## Stored items
*** Begin section ***
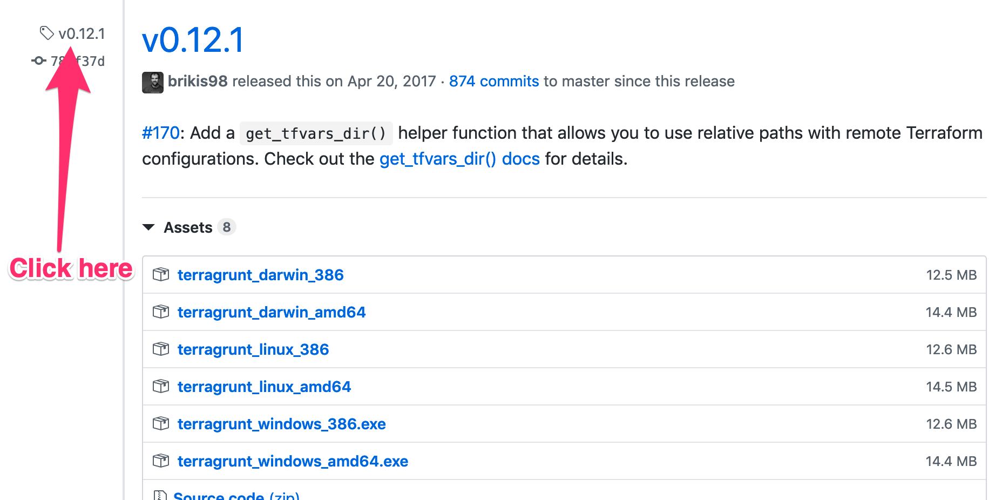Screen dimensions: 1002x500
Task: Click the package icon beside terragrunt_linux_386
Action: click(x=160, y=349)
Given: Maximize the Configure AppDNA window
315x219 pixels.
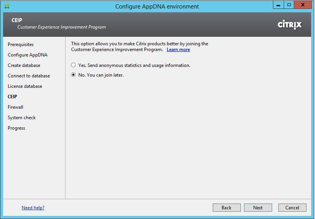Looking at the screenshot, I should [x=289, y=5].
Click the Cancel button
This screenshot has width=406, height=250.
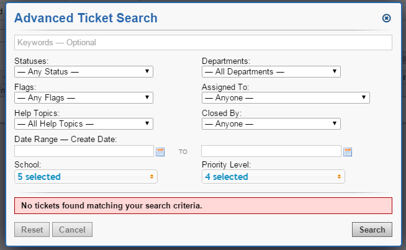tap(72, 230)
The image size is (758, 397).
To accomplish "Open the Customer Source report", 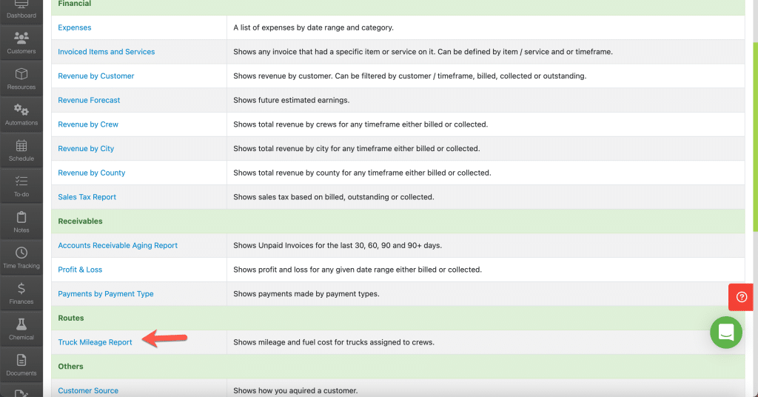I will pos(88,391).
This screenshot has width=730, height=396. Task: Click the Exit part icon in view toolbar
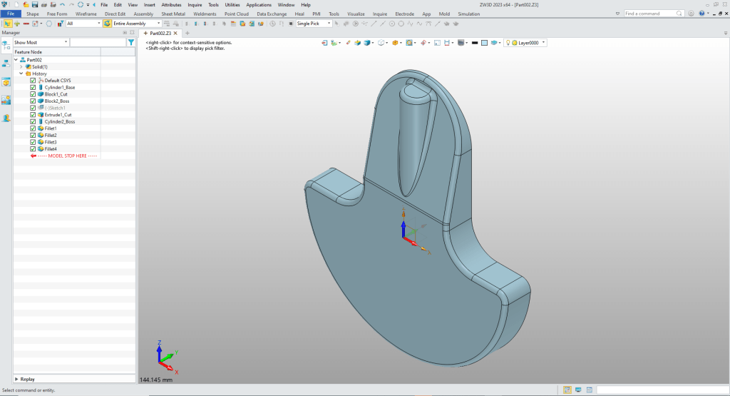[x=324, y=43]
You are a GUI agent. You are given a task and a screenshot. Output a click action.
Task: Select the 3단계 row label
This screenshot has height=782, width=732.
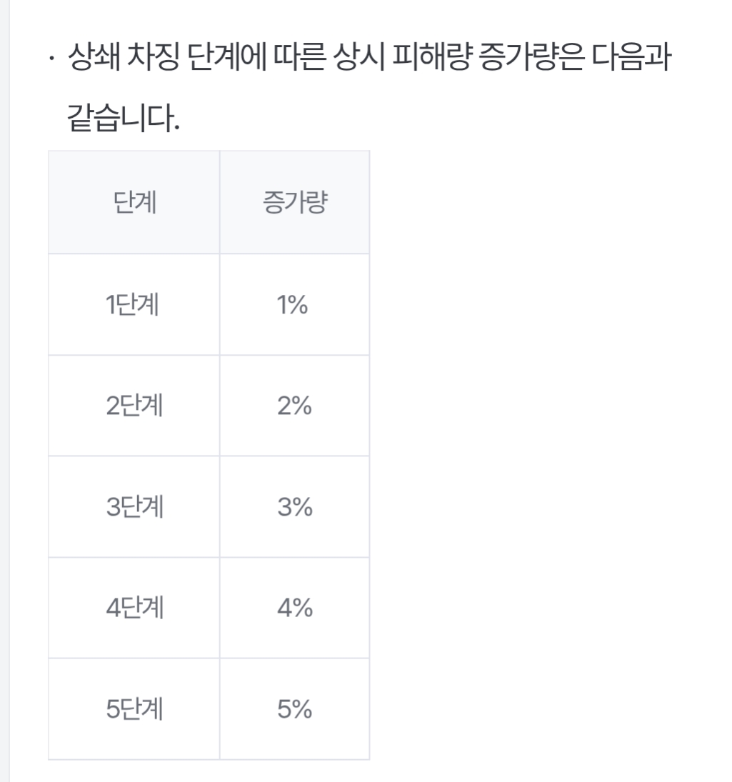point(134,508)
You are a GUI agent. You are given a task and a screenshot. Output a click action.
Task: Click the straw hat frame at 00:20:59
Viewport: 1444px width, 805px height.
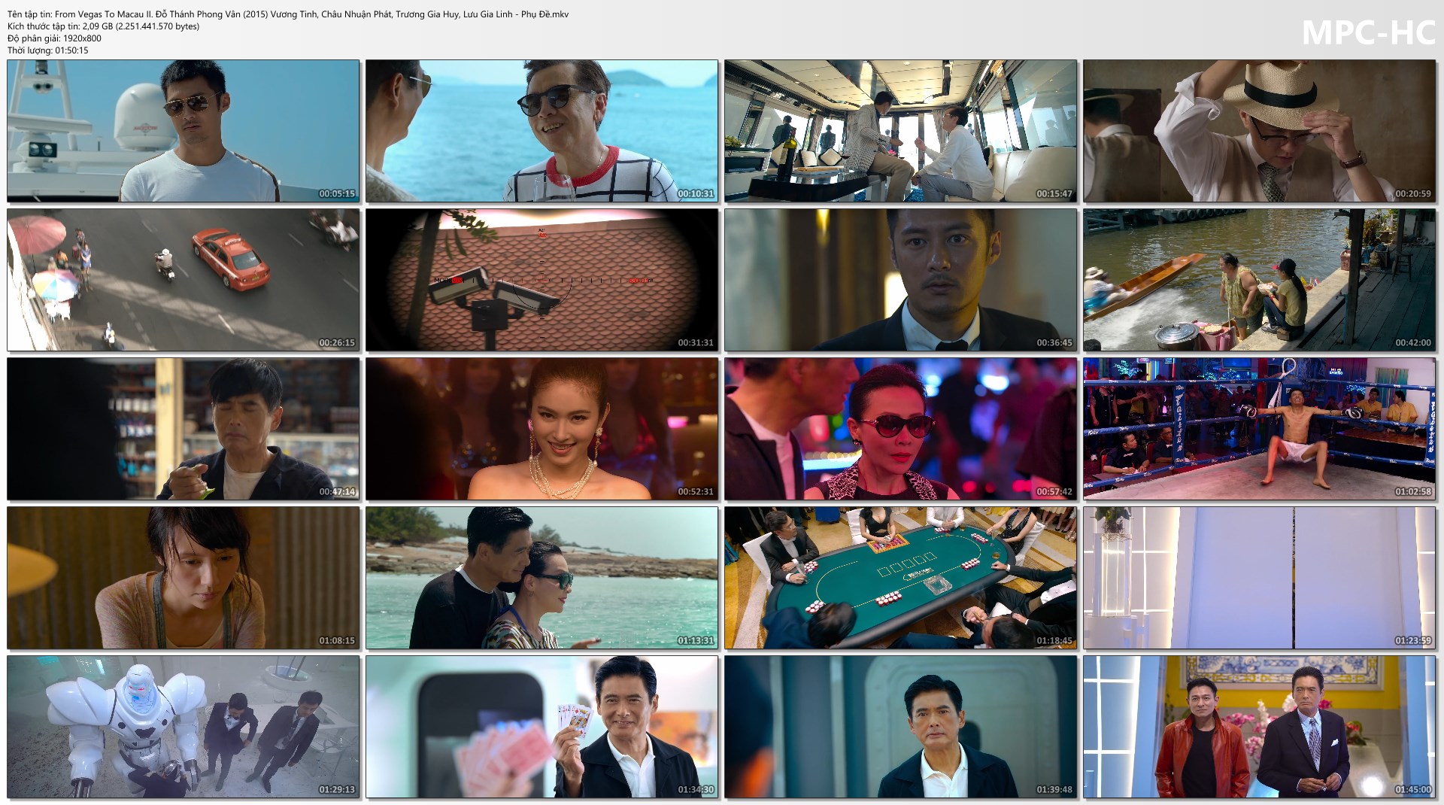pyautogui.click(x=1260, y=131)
*** End section ***
The lines wanted are those from the one with "Task: Click the straw hat frame at 00:20:59" to the end of the entries above, repeated exactly, both ends included. Leave out the pictures.

Task: Click the straw hat frame at 00:20:59
Viewport: 1444px width, 805px height.
pyautogui.click(x=1260, y=131)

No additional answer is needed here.